How Not To Write
There are a million and one things you could do instead of writing a book. Things that are easier, more fun, and will earn you more money. You’ve been doing some of them for years. Let’s take a look at the excuses we use and the lies we tell ourselves when we aren’t writing.
Fiction writers are terrific at making stuff up. Probably the best things we invent are excuses for not writing.
*Cue violin music*
“I’m afraid to write because it might not be good.”
“If only I had the time…”
“I have a couple ideas, but I’m just waiting for inspiration.”
Translation: Writing is hard and scary and I’m too chicken-shit to turn off the television and get at it.
Gather round children, and I will tell you a story…
When I was eight years old my third-grade teacher, after hearing me read a story I’d written about a pink cow, told me, “That was good. You should be a writer when you grow up.” And that was it. I wanted to write books from that day forward. But I didn’t do much writing. I was always looking for an easy way out. And I bought a fat hardbound copy of Writer’s Market and kept a journal and read all kinds of books about writing, plotting, and getting published. Some of the lazy ass ideas I had included taking the letters I’d written to my friends while I was working as a nanny in New York and turning them into an epistolary novel. You know, so I wouldn’t actually have to write. I even had the idea to write a memoir of my parent’s divorce because I thought it would get a lot of attention and I could go on the Johnny Carson show. That was when I was ten years old, folks.
So finally, on my twenty-fourth birthday, I realized that I was a full year older than F. Scott Fitzgerald had been when his first novel, This Side of Paradise, was published. I was way behind schedule. That night I sat down and started writing The Sleepless Nanny. I wrote it for an hour every night for ten months. With a toddler on my lap. Then I sent it off to Bantam Doubleday Dell. The acquisitions editor had some nice things to say about my writing, but she didn’t want to publish my book.
I didn’t send it to any other publishers. I saved it on a floppy disk and put it away. And didn’t write fiction again for almost twenty years. In the meantime I made my living as a professional writer. The kind of writing that as a teenager I’d thought was beneath me: marketing copywriting, magazine writing, even the dreaded technical writing. I had ideas for novels, one of which was set in the middle ages and required me to purchase dozens of history books for “research.” (I didn’t even read the books, much less write the novel.) I kept reading books about writing and feeling momentarily inspired, but never enough to do more than make notes or think up character names.

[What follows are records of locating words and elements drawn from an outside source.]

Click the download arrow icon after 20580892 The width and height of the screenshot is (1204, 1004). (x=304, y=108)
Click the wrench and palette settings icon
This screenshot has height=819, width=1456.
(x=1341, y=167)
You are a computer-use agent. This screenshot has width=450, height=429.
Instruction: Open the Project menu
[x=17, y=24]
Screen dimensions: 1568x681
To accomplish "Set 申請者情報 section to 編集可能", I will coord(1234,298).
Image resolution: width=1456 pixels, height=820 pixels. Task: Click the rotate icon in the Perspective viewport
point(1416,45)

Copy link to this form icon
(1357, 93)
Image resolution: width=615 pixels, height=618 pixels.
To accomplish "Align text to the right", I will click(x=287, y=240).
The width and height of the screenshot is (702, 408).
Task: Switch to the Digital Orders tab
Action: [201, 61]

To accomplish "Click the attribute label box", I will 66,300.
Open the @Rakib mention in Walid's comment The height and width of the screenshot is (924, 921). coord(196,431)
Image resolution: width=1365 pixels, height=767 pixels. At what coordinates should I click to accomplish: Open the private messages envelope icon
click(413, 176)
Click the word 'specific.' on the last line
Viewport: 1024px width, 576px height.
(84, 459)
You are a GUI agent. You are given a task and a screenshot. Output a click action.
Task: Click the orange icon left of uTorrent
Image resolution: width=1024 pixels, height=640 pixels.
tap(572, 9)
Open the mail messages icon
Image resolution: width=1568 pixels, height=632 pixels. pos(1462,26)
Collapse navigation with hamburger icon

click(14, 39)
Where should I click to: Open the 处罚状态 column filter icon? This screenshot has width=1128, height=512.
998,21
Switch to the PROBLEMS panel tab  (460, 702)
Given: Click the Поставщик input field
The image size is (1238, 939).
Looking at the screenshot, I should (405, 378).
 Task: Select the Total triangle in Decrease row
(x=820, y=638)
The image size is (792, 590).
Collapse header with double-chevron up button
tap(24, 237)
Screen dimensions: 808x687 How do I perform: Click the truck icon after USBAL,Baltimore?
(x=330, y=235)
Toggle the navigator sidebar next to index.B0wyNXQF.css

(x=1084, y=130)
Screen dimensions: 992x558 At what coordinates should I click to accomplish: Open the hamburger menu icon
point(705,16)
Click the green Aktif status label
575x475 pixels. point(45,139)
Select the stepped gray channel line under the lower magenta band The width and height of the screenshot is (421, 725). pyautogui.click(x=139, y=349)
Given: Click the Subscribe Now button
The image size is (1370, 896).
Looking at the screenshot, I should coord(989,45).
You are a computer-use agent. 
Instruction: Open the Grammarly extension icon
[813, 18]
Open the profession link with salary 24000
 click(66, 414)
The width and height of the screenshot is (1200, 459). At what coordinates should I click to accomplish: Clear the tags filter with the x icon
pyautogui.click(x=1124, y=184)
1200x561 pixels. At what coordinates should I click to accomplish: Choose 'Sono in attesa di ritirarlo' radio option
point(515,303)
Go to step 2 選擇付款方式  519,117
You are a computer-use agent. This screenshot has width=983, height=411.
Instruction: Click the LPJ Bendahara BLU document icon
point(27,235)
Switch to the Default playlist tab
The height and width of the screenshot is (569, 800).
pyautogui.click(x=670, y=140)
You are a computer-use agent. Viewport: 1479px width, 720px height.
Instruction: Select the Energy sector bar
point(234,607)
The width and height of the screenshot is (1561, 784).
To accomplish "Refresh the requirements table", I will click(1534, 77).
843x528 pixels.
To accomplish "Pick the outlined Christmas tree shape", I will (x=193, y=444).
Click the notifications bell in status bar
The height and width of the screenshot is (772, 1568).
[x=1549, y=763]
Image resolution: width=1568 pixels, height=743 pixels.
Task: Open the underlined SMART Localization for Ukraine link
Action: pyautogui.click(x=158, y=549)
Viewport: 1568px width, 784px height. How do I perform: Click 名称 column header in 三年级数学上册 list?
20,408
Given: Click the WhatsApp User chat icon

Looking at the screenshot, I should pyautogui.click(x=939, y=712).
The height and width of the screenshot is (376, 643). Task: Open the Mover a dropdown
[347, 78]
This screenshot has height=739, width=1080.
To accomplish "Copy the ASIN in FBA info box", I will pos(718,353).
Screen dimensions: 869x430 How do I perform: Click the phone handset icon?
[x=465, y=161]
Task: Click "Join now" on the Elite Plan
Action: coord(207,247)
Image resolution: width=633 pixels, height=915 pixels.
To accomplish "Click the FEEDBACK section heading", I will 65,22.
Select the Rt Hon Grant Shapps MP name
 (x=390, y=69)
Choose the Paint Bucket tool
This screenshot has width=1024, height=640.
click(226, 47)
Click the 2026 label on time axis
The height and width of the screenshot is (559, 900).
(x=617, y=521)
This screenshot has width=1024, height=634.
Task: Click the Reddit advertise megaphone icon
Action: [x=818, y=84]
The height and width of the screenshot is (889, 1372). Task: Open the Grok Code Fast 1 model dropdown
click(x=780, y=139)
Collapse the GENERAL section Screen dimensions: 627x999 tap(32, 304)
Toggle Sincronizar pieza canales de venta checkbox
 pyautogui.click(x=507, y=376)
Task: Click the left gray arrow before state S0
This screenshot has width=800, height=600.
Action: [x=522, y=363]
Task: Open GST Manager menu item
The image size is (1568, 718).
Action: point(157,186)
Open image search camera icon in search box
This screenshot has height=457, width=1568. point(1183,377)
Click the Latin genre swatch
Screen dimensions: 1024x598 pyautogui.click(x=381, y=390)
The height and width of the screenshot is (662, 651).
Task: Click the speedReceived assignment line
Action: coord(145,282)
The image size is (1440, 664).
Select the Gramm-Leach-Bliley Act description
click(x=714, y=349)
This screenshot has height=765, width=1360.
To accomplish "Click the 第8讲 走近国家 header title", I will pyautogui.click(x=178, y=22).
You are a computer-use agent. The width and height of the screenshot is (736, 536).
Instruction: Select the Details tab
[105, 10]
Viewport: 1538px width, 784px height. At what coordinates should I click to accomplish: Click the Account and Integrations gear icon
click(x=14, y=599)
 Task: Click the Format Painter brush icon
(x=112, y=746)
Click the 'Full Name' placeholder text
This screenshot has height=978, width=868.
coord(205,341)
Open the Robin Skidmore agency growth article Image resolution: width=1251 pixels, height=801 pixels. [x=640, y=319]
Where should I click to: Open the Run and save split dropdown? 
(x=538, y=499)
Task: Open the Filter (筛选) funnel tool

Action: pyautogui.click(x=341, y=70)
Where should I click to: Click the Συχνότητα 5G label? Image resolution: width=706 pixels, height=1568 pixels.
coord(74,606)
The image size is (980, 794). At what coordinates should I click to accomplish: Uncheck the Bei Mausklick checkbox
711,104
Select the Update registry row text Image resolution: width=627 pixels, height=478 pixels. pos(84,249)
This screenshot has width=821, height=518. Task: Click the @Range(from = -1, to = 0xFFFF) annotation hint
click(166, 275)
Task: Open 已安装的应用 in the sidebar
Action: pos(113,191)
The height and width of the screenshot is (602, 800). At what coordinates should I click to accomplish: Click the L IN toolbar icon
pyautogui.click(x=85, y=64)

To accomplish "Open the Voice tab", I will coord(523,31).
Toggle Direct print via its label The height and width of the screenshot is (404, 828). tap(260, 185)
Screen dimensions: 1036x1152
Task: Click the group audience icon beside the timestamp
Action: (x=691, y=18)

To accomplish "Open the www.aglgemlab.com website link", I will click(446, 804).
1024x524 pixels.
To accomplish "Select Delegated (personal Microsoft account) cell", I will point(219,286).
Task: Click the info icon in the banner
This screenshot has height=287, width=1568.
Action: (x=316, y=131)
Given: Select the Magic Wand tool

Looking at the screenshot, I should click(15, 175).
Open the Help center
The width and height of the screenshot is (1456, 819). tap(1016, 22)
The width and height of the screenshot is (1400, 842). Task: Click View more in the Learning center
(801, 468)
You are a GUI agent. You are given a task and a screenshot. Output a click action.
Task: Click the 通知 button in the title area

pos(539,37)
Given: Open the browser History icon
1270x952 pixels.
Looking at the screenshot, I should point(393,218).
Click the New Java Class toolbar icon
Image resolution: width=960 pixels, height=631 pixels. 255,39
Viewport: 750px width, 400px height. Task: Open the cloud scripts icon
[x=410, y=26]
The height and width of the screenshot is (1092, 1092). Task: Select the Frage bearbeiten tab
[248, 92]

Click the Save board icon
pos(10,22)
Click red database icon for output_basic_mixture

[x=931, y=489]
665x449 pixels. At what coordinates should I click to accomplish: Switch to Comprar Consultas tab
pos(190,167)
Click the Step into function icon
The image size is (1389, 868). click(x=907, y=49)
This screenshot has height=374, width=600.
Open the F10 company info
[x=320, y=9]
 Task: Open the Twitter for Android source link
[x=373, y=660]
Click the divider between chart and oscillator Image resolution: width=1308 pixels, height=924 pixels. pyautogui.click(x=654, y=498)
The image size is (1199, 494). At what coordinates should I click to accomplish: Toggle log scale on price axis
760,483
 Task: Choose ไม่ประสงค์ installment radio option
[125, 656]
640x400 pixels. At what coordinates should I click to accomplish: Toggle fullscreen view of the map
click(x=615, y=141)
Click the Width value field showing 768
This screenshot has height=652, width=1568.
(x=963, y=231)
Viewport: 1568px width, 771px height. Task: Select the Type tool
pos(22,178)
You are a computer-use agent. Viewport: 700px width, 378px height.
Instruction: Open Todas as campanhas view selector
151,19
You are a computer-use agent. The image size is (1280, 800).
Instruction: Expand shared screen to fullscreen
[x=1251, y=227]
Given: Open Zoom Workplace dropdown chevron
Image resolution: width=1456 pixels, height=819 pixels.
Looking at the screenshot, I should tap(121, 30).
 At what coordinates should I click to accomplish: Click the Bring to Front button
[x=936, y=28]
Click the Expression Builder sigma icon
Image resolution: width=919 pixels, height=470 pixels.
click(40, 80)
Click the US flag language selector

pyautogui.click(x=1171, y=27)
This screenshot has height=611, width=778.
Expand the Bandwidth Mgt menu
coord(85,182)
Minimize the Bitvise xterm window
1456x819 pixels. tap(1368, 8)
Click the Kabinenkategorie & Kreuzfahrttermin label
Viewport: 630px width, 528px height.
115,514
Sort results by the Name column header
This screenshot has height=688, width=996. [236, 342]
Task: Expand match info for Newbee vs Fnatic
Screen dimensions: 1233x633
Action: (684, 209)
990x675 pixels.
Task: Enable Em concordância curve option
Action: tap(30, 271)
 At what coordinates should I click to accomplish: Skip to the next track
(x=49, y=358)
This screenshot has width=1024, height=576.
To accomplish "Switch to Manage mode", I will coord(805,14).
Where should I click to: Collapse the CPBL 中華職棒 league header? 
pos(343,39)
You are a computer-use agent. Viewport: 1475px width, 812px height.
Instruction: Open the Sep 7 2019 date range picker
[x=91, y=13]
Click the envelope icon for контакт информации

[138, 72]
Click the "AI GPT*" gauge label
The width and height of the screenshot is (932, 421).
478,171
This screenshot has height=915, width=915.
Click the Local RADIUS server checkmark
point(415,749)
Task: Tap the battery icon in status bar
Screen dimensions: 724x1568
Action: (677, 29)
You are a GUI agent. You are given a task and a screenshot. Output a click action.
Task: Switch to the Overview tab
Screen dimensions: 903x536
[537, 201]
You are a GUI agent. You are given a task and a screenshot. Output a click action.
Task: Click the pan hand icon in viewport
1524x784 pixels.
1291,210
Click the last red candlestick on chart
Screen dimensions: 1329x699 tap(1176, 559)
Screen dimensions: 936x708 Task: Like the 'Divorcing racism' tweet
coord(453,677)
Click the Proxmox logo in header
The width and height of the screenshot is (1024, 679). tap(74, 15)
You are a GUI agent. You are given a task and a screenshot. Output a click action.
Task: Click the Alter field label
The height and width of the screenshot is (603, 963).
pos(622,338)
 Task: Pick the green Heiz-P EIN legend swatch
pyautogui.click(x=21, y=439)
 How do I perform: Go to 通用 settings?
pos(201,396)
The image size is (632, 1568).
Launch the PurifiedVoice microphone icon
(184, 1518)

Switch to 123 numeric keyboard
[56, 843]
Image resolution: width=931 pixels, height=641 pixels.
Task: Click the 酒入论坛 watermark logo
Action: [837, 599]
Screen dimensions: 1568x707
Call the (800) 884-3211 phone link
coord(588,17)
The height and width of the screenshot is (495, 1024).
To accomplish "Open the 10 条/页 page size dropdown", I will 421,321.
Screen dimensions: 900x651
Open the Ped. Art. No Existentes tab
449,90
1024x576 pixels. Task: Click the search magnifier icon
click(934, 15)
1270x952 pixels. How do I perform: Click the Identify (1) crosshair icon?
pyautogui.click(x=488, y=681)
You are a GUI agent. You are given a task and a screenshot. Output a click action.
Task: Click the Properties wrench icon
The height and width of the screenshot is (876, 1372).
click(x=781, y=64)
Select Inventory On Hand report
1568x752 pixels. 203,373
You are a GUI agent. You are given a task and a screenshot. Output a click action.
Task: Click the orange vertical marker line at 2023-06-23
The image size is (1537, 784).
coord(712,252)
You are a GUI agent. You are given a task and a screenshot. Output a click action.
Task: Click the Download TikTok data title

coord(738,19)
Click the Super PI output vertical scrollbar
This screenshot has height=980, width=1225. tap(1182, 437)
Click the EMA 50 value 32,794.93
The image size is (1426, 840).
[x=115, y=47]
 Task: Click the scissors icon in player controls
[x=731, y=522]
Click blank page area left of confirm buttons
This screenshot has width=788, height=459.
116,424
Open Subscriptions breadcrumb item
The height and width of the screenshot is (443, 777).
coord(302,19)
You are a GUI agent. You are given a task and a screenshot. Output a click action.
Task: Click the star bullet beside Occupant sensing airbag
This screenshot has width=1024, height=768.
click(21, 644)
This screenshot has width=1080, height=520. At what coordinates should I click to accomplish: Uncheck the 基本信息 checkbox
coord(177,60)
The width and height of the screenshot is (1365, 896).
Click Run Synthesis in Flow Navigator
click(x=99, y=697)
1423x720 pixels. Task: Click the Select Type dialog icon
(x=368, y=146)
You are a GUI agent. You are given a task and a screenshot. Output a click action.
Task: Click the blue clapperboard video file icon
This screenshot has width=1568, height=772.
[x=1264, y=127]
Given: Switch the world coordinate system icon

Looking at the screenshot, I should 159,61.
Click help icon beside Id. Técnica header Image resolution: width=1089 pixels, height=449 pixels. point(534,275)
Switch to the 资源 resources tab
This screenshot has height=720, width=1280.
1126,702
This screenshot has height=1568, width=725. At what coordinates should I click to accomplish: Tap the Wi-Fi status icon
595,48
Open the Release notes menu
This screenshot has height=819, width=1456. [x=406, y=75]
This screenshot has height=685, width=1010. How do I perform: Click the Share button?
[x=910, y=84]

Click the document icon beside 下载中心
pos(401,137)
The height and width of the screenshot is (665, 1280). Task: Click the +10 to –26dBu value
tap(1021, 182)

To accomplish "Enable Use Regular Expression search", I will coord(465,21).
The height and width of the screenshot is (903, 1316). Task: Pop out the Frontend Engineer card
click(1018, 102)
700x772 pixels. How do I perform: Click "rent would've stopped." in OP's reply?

For two decades I used all those excuses, which really boiled down to fear. Fear of hard work and fear of failure. The same shit that’s holding you back right now. The reason you’re reading this right now instead of writing your book is that you’re procrastinating. You’re looking to me for some loophole that will make the arduous and sometimes soul-crushing task of writing your book easier. And I’m totally taking advantage of that because I’ve been you. Three years ago I was you.
Here’s what changed.
Self-publishing happened. Specifically, the ability to nearly instantaneously publish a book simply by uploading a Word document to Kindle Direct Publishing. Within two days of reading an article about KDP I had 1) purchased a floppy disk to USB device 2) cobbled together a clean copy of The Sleepless Nanny from an ancient version of Word to the latest incarnation, and 3) uploaded my novel where anyone could purchase it and anyone with a Kindle or Kindle app could read it.
I was a goddamned published author. And you know what? It didn’t matter that I had a bullshit default cover or that I’d written it a lifetime ago or that I didn’t have the accreditation of Big Publishing. It felt great. And when people read it and liked it and gave it five-star reviews? Holy shit that was like Christmas and New Year’s and the first really good kiss all rolled into one.
When my husband handed me a copy of The Sleepless Nanny in paperback—a project he’d taken on in secret, for my birthday—with a real cover and an ISBN? I confess I broke down and cried. It was the dream I’d had since the age of eight and I held it right there in my hands.
There is nothing to prevent you from holding your own book in your hands, whether it’s digital or in paper form. There is not a damn thing to stop you. You just have to decide to make it happen and do a little bit every day until you get to the end.
It’s not easy. Sometimes it’s the worst thing ever. But the payoff will be the greatest feeling you’ll ever have.